Exercise:
Retype every record exactly. Skip the images.

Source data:
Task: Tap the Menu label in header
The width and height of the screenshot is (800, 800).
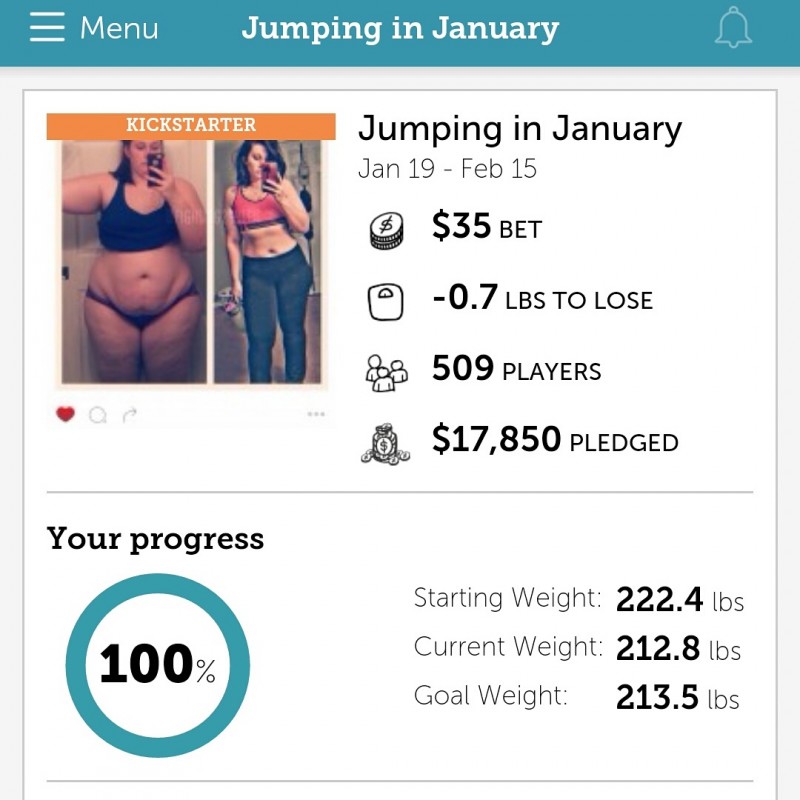Action: pos(118,28)
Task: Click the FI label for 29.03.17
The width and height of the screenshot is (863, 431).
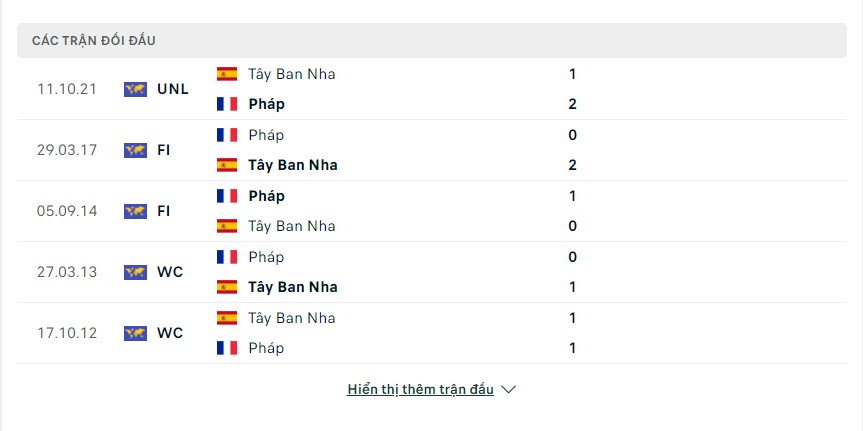Action: (163, 150)
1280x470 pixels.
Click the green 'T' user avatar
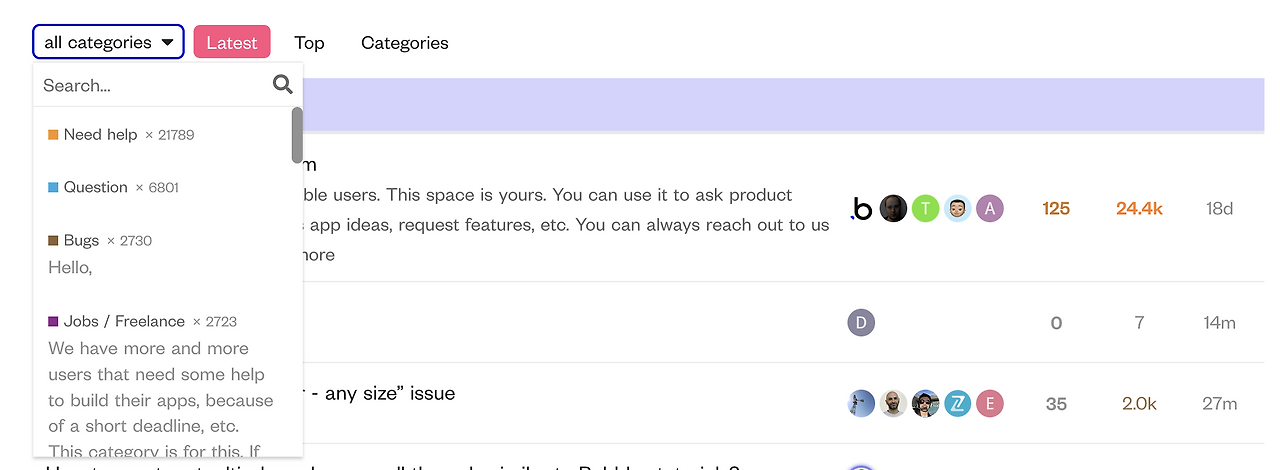[925, 208]
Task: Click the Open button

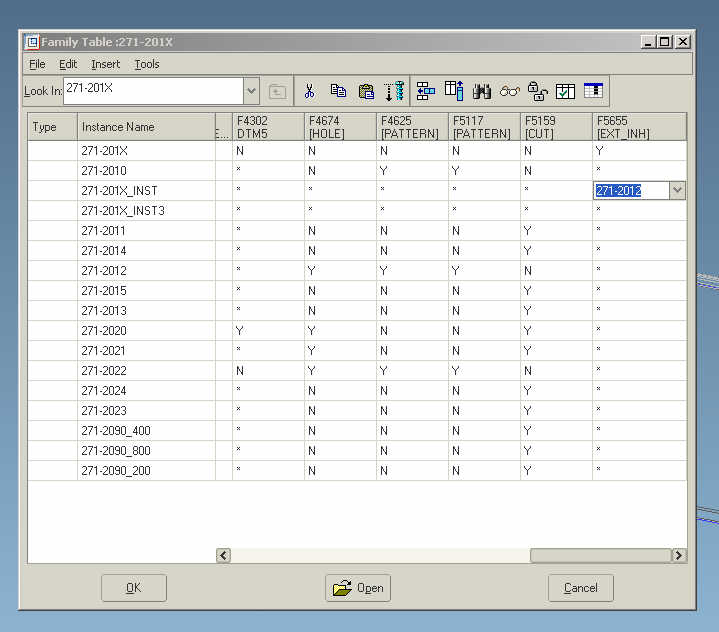Action: (x=358, y=588)
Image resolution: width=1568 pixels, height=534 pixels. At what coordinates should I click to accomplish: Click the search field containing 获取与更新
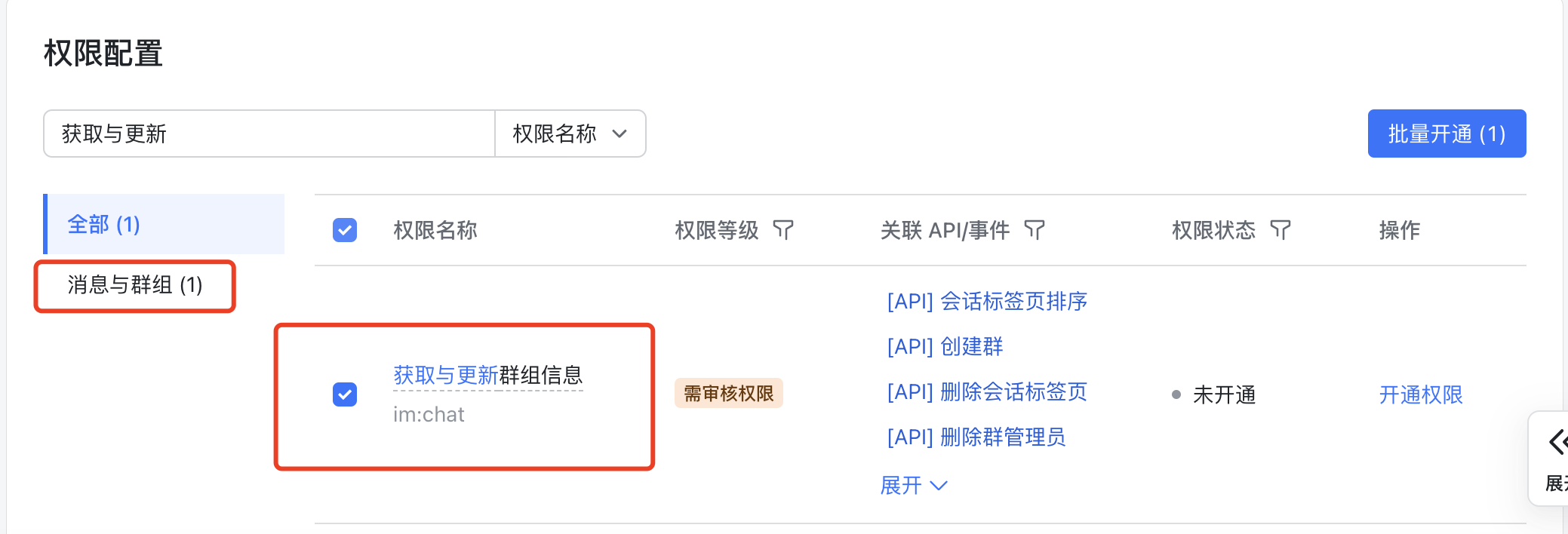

Reply:
Task: Tap the Menu label in header
The width and height of the screenshot is (800, 800).
Action: pos(118,28)
Task: Click the FI label for 29.03.17
The width and height of the screenshot is (863, 431).
Action: (163, 150)
1280x470 pixels.
Click the green 'T' user avatar
[925, 208]
Task: Click the Open button

Action: (x=358, y=588)
Image resolution: width=1568 pixels, height=534 pixels. At what coordinates should I click to accomplish: Click the search field containing 获取与更新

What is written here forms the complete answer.